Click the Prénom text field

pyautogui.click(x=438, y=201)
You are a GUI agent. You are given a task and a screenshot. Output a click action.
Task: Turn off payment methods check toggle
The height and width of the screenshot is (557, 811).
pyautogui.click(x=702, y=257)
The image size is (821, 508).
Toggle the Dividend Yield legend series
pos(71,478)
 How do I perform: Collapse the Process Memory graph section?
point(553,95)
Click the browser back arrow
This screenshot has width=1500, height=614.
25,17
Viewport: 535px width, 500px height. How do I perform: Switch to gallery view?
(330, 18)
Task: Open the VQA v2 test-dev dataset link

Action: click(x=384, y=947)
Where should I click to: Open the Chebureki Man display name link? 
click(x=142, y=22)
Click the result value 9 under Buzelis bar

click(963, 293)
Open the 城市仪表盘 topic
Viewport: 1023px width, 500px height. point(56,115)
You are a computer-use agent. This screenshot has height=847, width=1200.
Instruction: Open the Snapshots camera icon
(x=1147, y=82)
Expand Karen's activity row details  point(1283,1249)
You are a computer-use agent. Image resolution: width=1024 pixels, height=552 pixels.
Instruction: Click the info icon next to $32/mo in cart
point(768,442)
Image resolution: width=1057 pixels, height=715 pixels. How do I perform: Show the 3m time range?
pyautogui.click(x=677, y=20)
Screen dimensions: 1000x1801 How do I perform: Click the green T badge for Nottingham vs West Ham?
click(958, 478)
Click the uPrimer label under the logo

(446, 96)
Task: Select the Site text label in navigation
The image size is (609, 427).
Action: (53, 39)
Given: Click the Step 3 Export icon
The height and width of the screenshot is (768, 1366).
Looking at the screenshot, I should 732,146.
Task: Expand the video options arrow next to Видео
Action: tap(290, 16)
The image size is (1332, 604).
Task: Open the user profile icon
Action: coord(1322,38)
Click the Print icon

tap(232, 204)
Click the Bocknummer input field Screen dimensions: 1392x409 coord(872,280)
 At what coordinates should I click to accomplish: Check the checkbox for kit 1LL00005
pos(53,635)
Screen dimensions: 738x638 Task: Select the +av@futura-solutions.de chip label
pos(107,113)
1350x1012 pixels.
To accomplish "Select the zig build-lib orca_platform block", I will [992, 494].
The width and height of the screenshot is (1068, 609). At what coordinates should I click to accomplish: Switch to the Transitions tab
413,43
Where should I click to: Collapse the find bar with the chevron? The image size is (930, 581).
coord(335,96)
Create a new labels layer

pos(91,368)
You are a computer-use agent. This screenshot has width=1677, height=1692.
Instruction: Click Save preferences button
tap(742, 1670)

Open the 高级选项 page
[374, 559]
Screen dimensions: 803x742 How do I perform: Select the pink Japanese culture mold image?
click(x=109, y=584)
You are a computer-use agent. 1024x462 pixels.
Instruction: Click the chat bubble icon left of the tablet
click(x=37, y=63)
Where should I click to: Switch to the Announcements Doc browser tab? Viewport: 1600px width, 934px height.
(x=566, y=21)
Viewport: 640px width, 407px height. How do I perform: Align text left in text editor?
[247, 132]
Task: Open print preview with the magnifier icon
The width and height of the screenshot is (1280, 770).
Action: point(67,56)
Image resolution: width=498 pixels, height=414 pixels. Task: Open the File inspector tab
============================================================
■ PROBLEM STATEMENT ■
Tally the lines in the records that contain "computer", then give only the tally.

■ RESULT FOR THIS EXERCISE ■
4